Reproduce word for word the lines running from the one containing "Select the checkbox for notes.md" through the last line below, both ends included, and leave the pictures out of your answer.

....

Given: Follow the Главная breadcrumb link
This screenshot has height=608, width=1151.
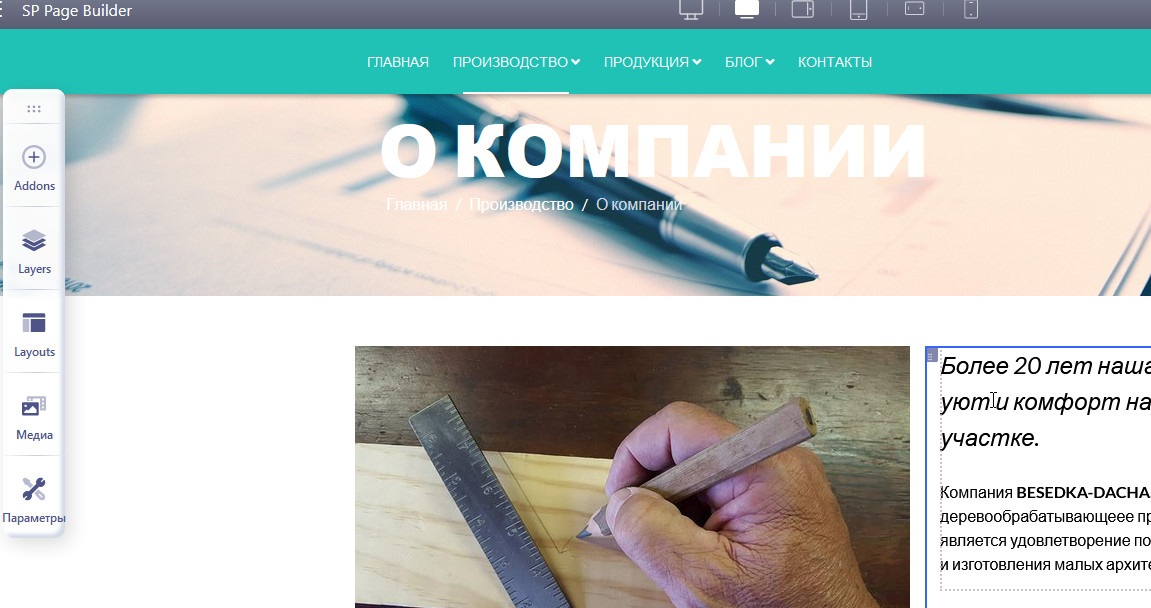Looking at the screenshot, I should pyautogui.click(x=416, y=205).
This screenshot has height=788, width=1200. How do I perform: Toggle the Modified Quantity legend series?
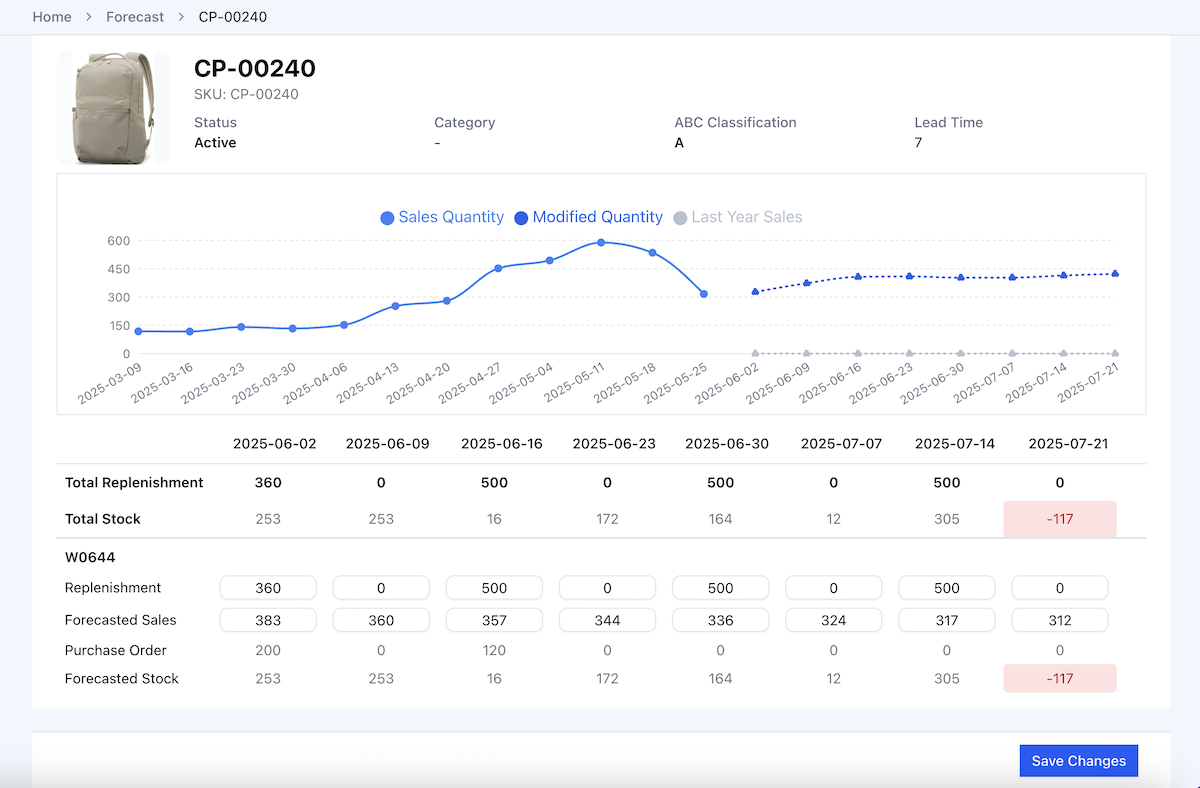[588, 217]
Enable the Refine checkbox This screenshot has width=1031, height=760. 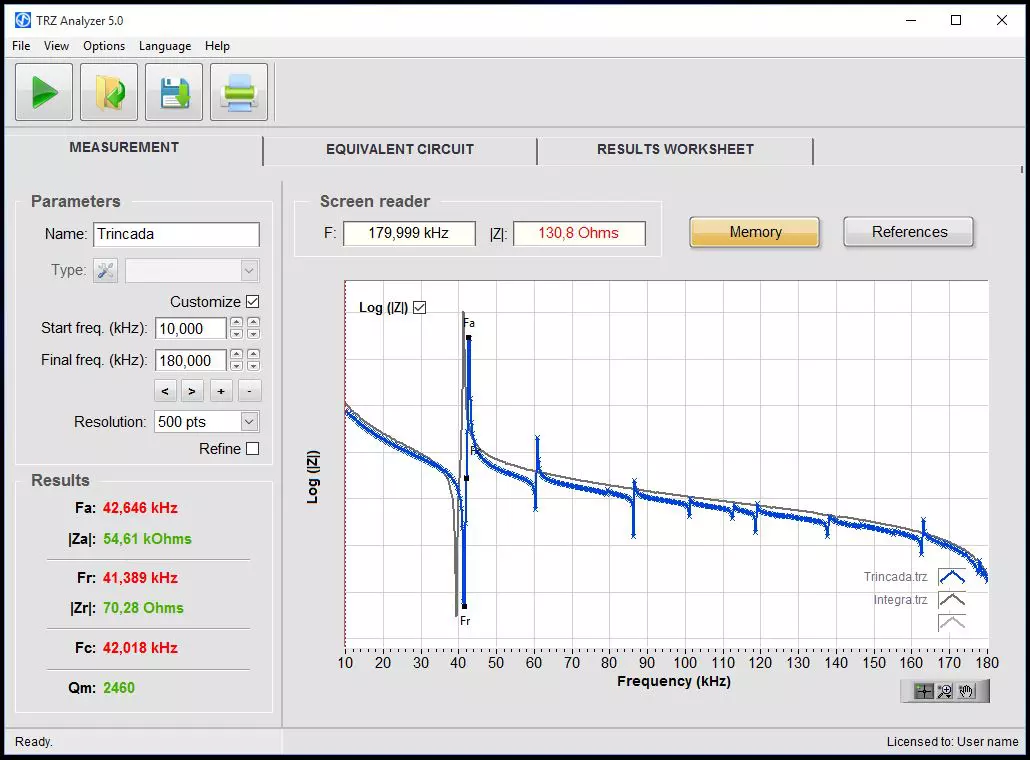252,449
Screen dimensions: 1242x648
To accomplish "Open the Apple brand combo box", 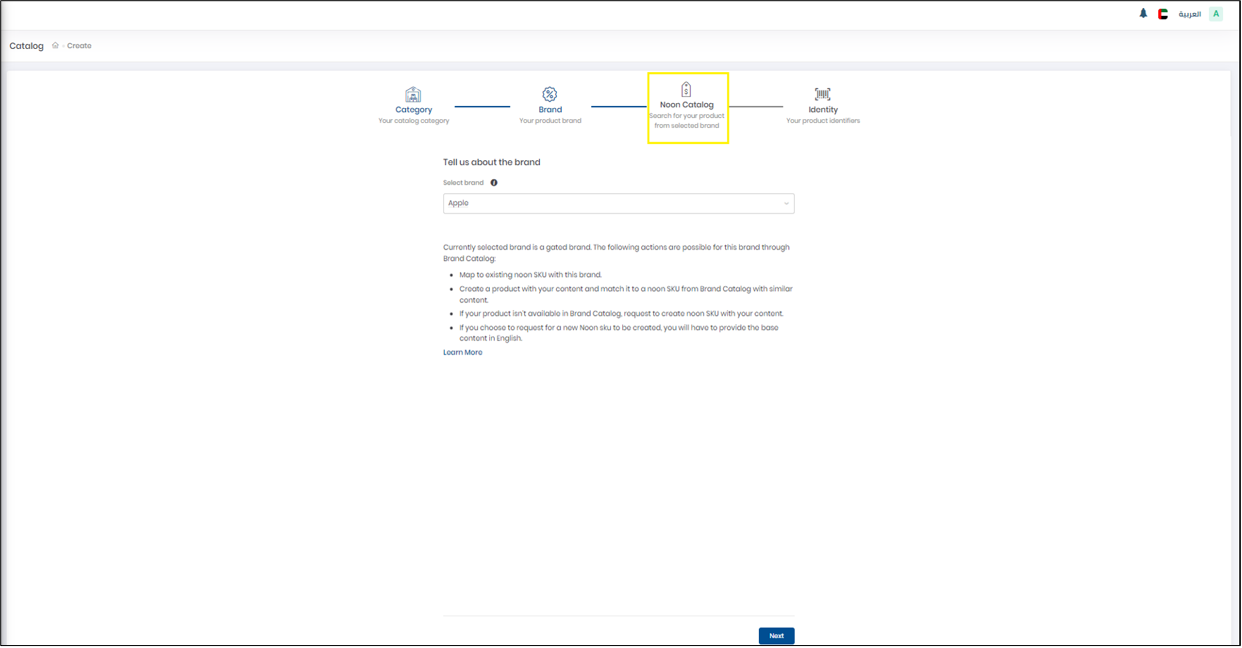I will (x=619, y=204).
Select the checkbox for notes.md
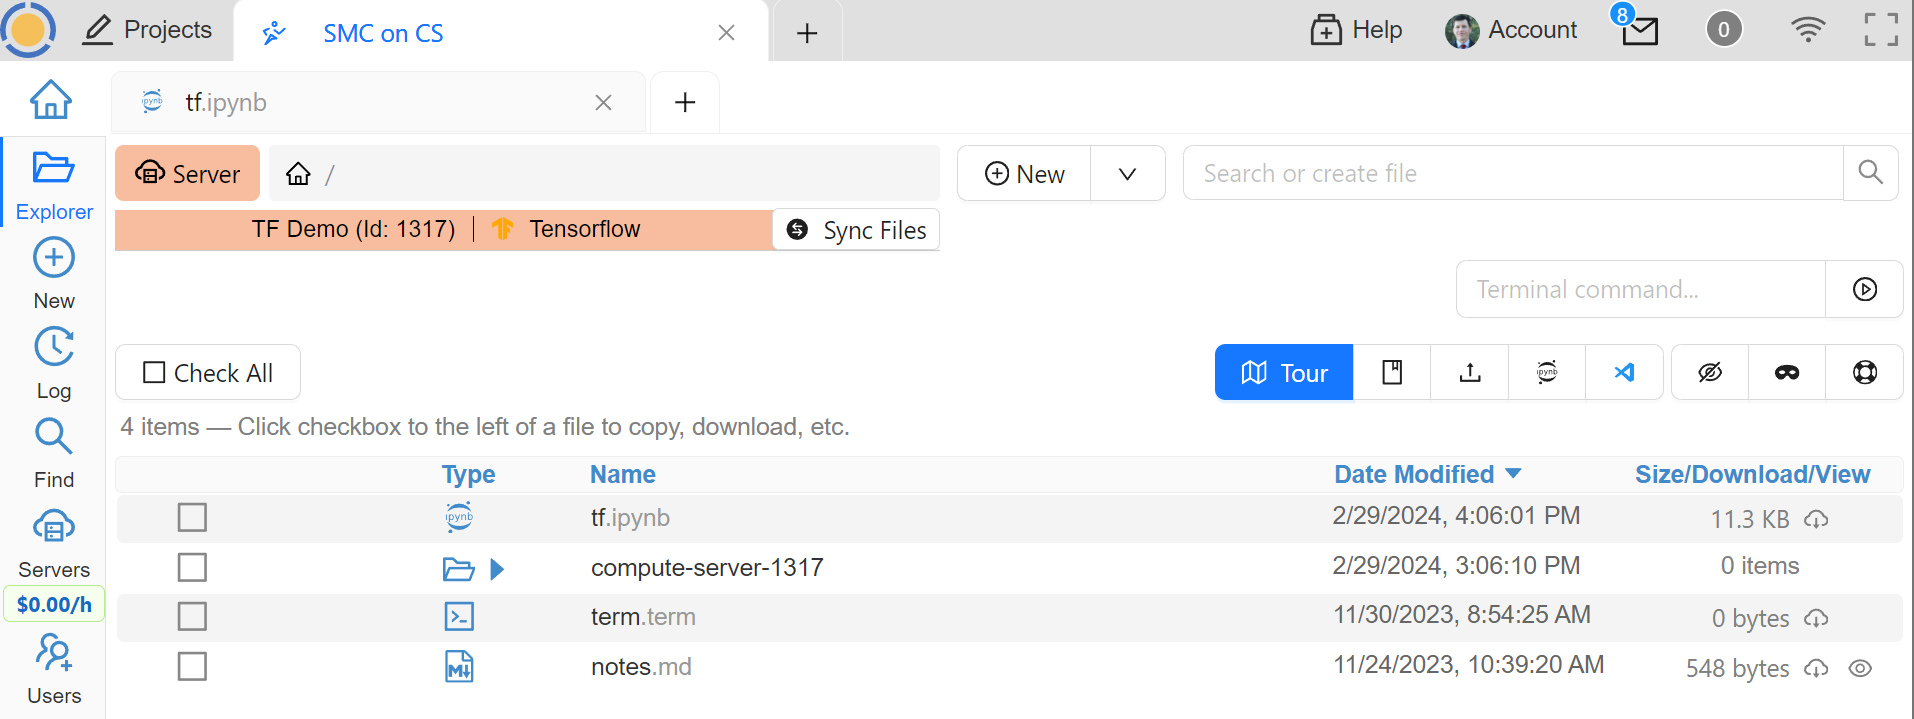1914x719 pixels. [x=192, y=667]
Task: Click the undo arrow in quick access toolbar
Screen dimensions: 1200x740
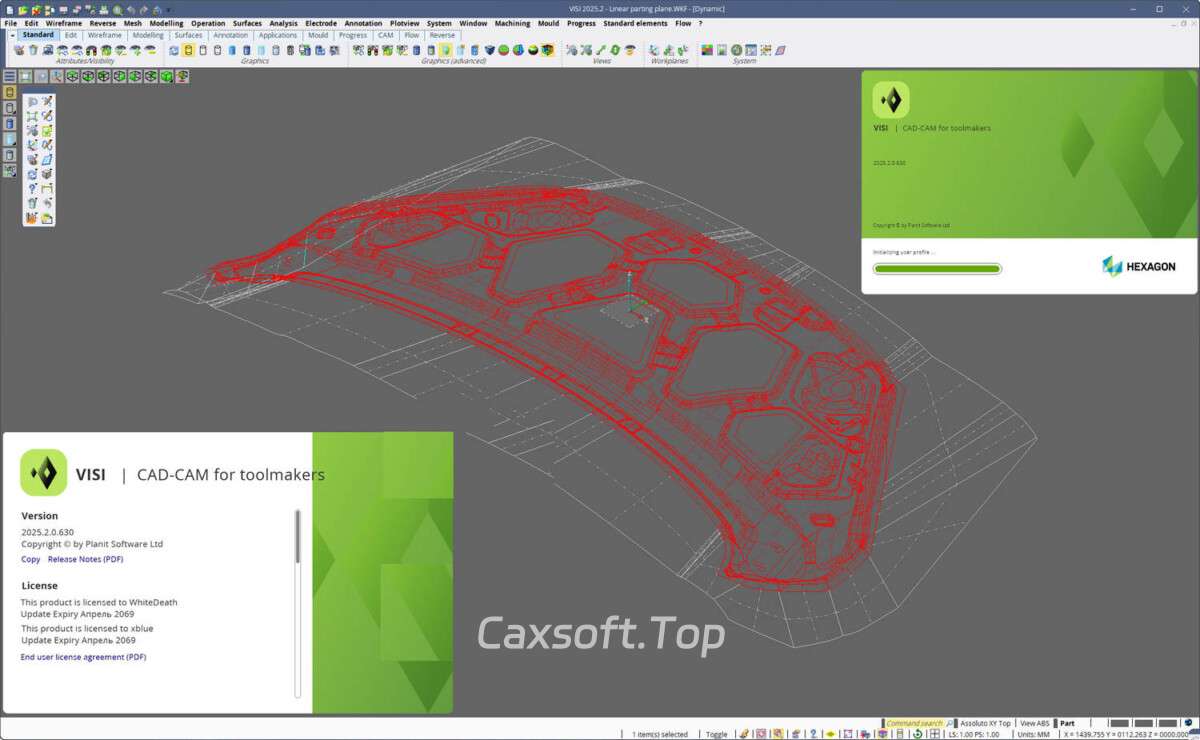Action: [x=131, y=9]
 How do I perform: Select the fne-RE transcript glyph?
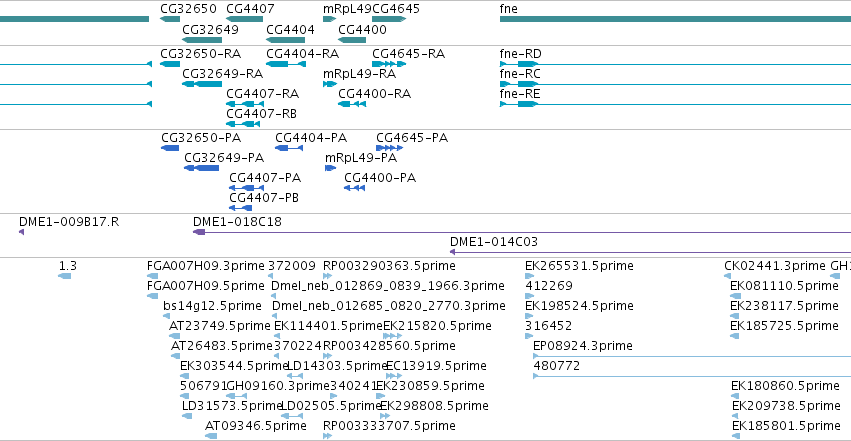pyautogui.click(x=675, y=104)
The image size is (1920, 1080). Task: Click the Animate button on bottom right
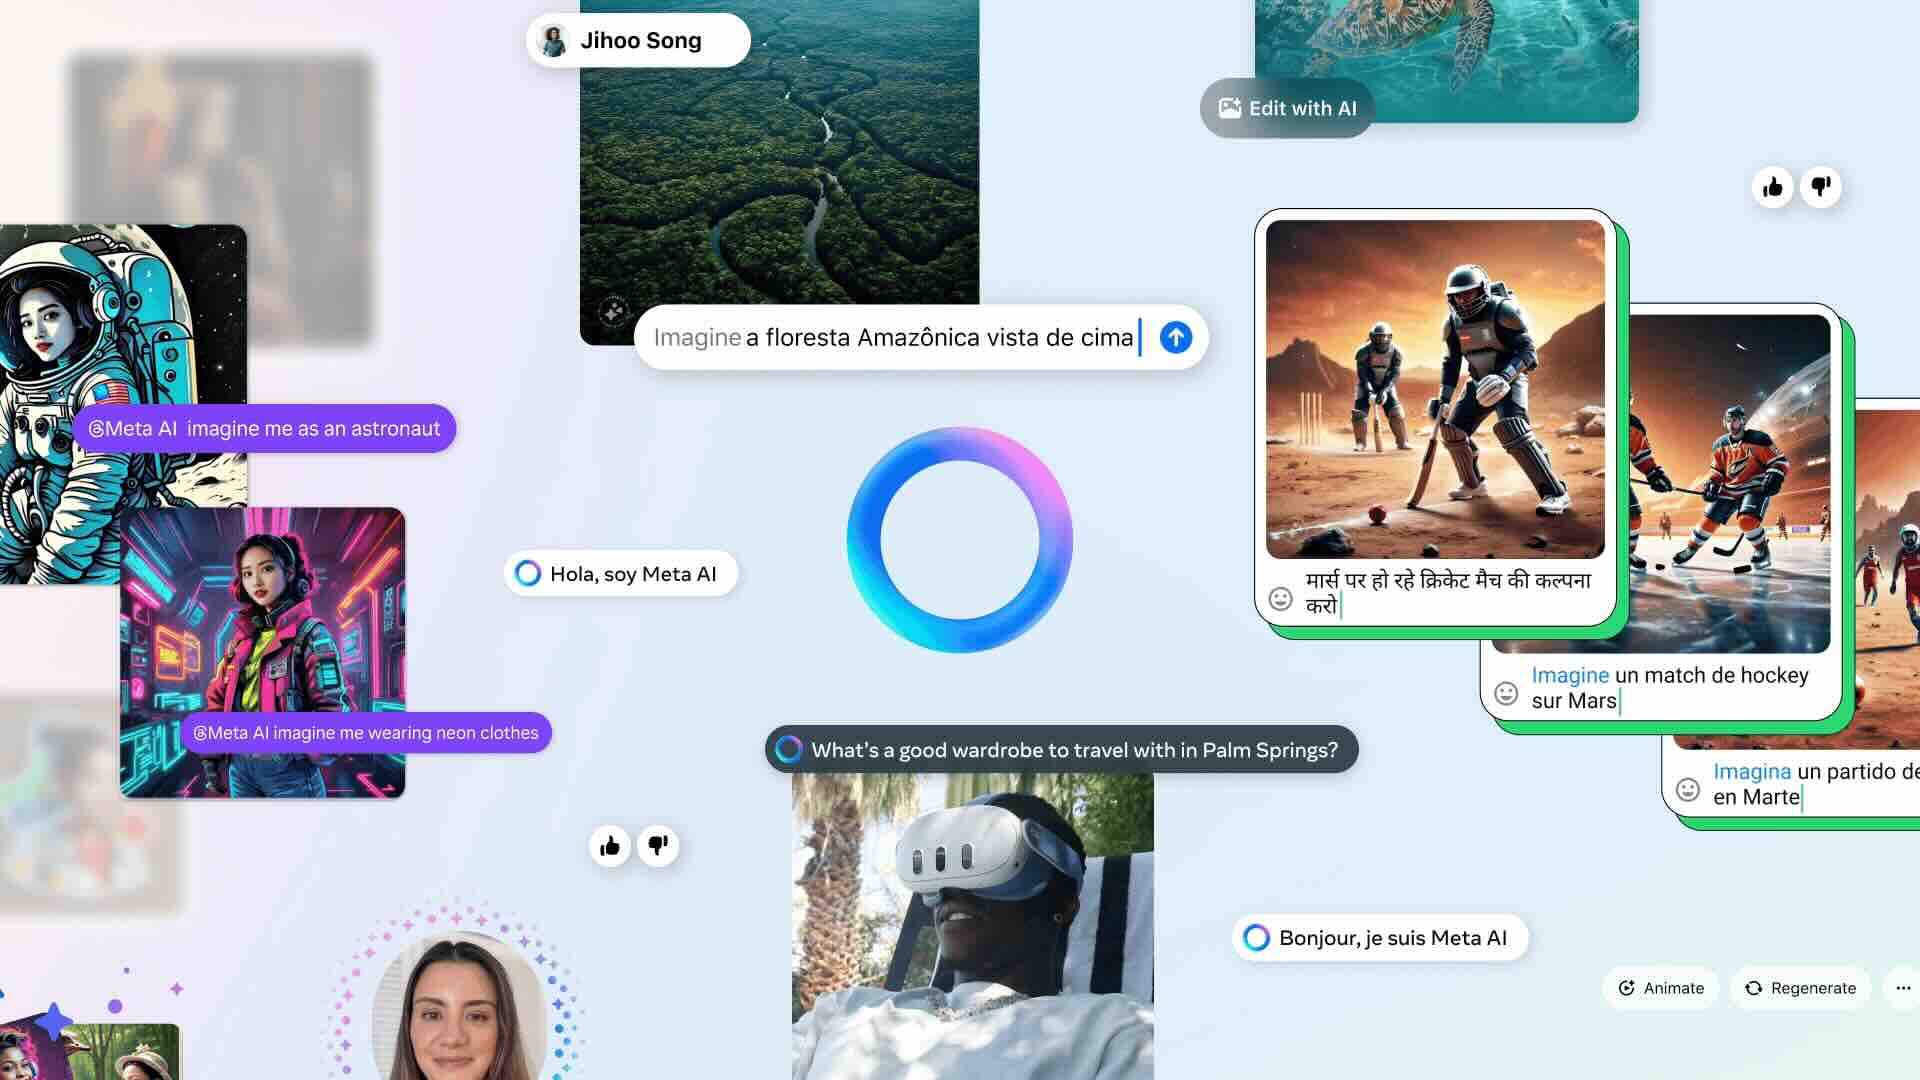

....

**Written answer**
Select the checkbox for notes.md
1914x719 pixels. [x=192, y=667]
Task: Click the undo arrow in quick access toolbar
Screen dimensions: 1200x740
Action: [x=131, y=9]
 How do I perform: Select the fne-RE transcript glyph?
pyautogui.click(x=675, y=104)
The image size is (1920, 1080). Task: Click the Animate button on bottom right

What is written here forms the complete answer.